Oct 282008

AWK is a general purpose programming language that is designed for processing text-based data, either in files or data streams, and was created at Bell Labs in the 1970s

I noticed that Erik Wendelin wrote an article “awk is a beautiful tool.” In this article he said that it was best to introduce Awk with practical examples. I totally agree with Erik.

Eric Pement’s Awk one-liner collection consists of five sections:

  • 1. File spacing,
  • 2. Numbering and calculations,
  • 3. Text conversion and substitution,
  • 4. Selective printing of certain lines,
  • 5. Selective deleting of certain lines.

The first part of the article will explain the first two sections: “File spacing” and “Numbering and calculations.” The second part will explain “Text conversion and substitution”, and the last part “Selective printing/deleting of certain lines.”

These one-liners work with all versions of awk, such as nawk (AT&T’s new awk), gawk (GNU’s awk), mawk (Michael Brennan’s awk) and oawk (old awk).

Let’s start!

1. Line Spacing

1. Double-space a file.

awk '1; { print "" }'   filname.ext

So how does it work?

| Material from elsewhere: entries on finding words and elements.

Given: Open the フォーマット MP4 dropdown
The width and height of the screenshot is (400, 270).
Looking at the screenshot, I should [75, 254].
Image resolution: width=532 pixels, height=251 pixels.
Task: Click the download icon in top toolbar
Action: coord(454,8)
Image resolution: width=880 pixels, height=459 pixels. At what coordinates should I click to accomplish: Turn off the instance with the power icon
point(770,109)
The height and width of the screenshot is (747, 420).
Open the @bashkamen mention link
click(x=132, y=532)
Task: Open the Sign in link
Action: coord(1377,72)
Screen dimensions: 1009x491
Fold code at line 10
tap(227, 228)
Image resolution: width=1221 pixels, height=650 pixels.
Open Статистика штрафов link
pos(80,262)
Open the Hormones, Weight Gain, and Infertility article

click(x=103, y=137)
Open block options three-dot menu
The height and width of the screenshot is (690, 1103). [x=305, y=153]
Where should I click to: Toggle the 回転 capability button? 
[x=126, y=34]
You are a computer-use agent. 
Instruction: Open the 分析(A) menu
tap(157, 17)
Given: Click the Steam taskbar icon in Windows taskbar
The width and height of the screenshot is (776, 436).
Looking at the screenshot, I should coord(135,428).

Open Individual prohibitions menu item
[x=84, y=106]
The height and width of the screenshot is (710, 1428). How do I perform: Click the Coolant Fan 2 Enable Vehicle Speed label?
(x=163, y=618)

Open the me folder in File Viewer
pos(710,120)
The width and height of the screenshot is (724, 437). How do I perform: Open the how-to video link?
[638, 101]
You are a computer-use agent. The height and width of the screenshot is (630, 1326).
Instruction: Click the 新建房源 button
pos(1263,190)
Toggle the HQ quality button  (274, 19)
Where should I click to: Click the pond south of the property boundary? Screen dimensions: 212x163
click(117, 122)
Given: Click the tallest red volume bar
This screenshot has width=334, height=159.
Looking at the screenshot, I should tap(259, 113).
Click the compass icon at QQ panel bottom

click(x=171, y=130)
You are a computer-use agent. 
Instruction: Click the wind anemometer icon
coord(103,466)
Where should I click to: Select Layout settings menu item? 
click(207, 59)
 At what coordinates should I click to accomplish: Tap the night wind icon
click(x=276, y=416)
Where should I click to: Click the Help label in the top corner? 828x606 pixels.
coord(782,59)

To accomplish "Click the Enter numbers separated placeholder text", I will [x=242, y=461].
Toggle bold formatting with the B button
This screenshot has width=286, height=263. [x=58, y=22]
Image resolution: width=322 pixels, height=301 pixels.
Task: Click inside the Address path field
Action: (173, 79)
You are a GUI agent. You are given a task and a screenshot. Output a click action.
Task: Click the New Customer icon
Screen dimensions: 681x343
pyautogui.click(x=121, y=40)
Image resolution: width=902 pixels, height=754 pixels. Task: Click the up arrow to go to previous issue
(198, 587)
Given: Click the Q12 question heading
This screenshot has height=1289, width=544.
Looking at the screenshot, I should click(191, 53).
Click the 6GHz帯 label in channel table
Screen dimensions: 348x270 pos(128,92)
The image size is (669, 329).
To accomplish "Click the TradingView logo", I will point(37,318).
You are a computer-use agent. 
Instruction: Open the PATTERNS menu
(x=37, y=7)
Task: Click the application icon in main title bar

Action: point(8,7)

A one-liner is an Awk program and every Awk program consists of a sequence of pattern-action statements “pattern { action statements }“. In this case there are two statements “1″ and “{ print “” }”. In a pattern-action statement either the pattern or the action may be missing. If the pattern is missing, the action is applied to every single line of input. A missing action is equivalent to ‘{ print }’. Thus, this one-liner translates to:

awk '1 { print } { print "" }'   filname.ext

An action is applied only if the pattern matches, i.e., pattern is true. Since ’1′ is always true, this one-liner translates further into two print statements:

awk '{ print } { print "" }'   filname.ext

Every print statement in Awk is silently followed by an ORS – Output Record Separator variable, which is a newline by default. The first print statement with no arguments is equivalent to “print $0″, where $0 is a variable holding the entire line. The second print statement prints nothing, but knowing that each print statement is followed by ORS, it actually prints a newline. So there we have it, each line gets double-spaced.

2. Another way to double-space a file.

awk 'BEGIN { ORS="\n\n" }; 1'   filname.ext

BEGIN is a special kind of pattern which is not tested against the input. It is executed before any input is read. This one-liner double-spaces the file by setting the ORS variable to two newlines. As I mentioned previously, statement “1″ gets translated to “{ print }”, and every print statement gets terminated with the value of ORS variable.

3. Double-space a file so that no more than one blank line appears between lines of text.

awk 'NF { print $0 "\n" }'   filname.ext

The one-liner uses another special variable called NF – Number of Fields. It contains the number of fields the current line was split into. For example, a line “this is a test” splits in four pieces and NF gets set to 4. The empty line “” does not split into any pieces and NF gets set to 0. Using NF as a pattern can effectively filter out empty lines. This one liner says: “If there are any number of fields, print the whole line followed by newline.”

4. Triple-space a file.

awk '1; { print "\n" }'   filname.ext

This one-liner is very similar to previous ones. ’1′ gets translated into ‘{ print }’ and the resulting Awk program is:

awk '{ print; print "\n" }'   filname.ext

It prints the line, then prints a newline followed by terminating ORS, which is newline by default.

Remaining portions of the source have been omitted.